Stored dataset items
------------------------------------------------------------------------

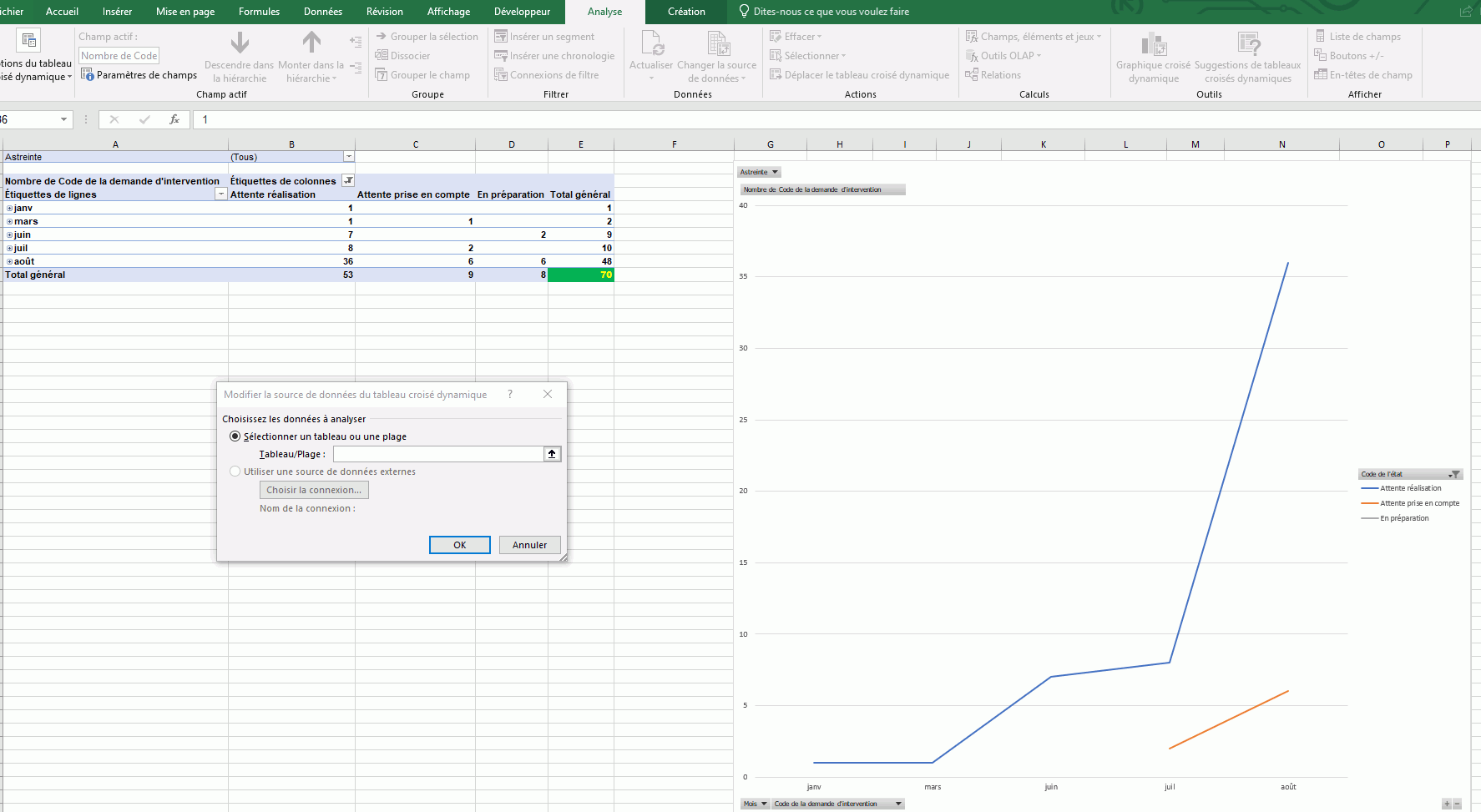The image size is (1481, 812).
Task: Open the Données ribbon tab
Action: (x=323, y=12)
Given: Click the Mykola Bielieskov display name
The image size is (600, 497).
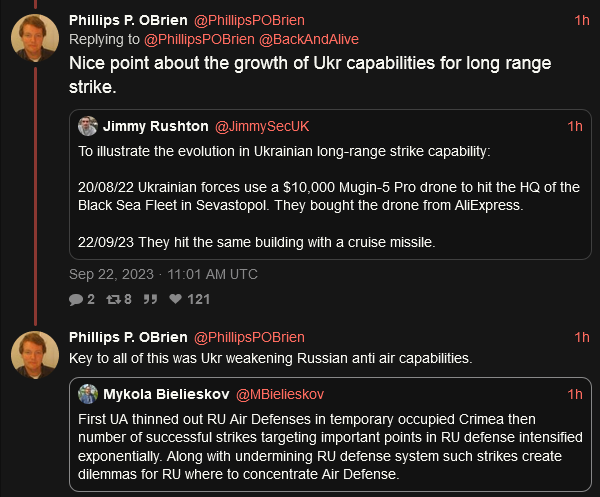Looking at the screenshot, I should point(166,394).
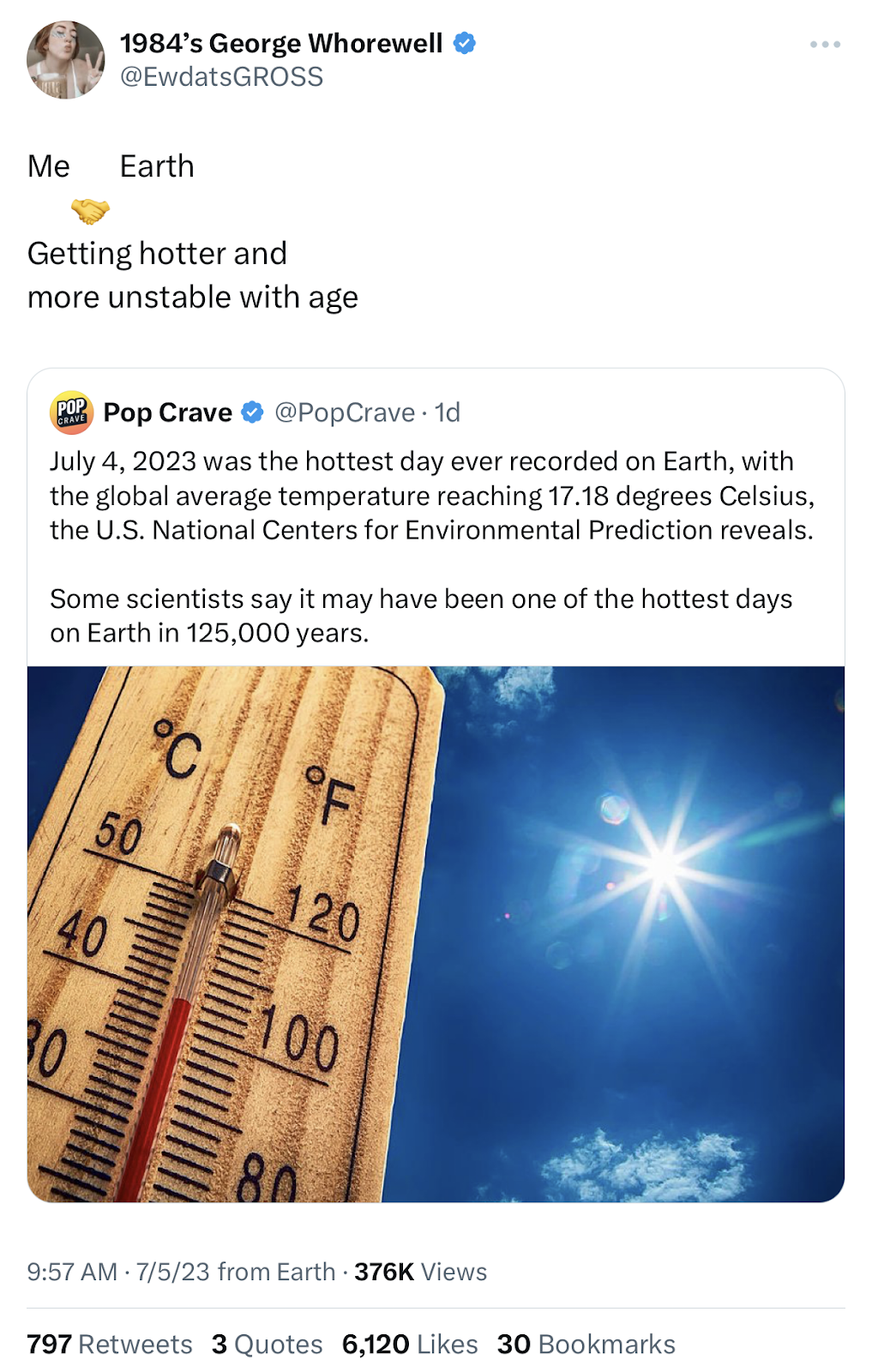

------------------------------------------------------------------------

* What is being asked *
The required output is the lines from the one containing "Given: Click the" through the end of the data, printed exactly, with no pictures.

* Answer *
Given: Click the Mykola Bielieskov display name
The image size is (600, 497).
Looking at the screenshot, I should point(166,394).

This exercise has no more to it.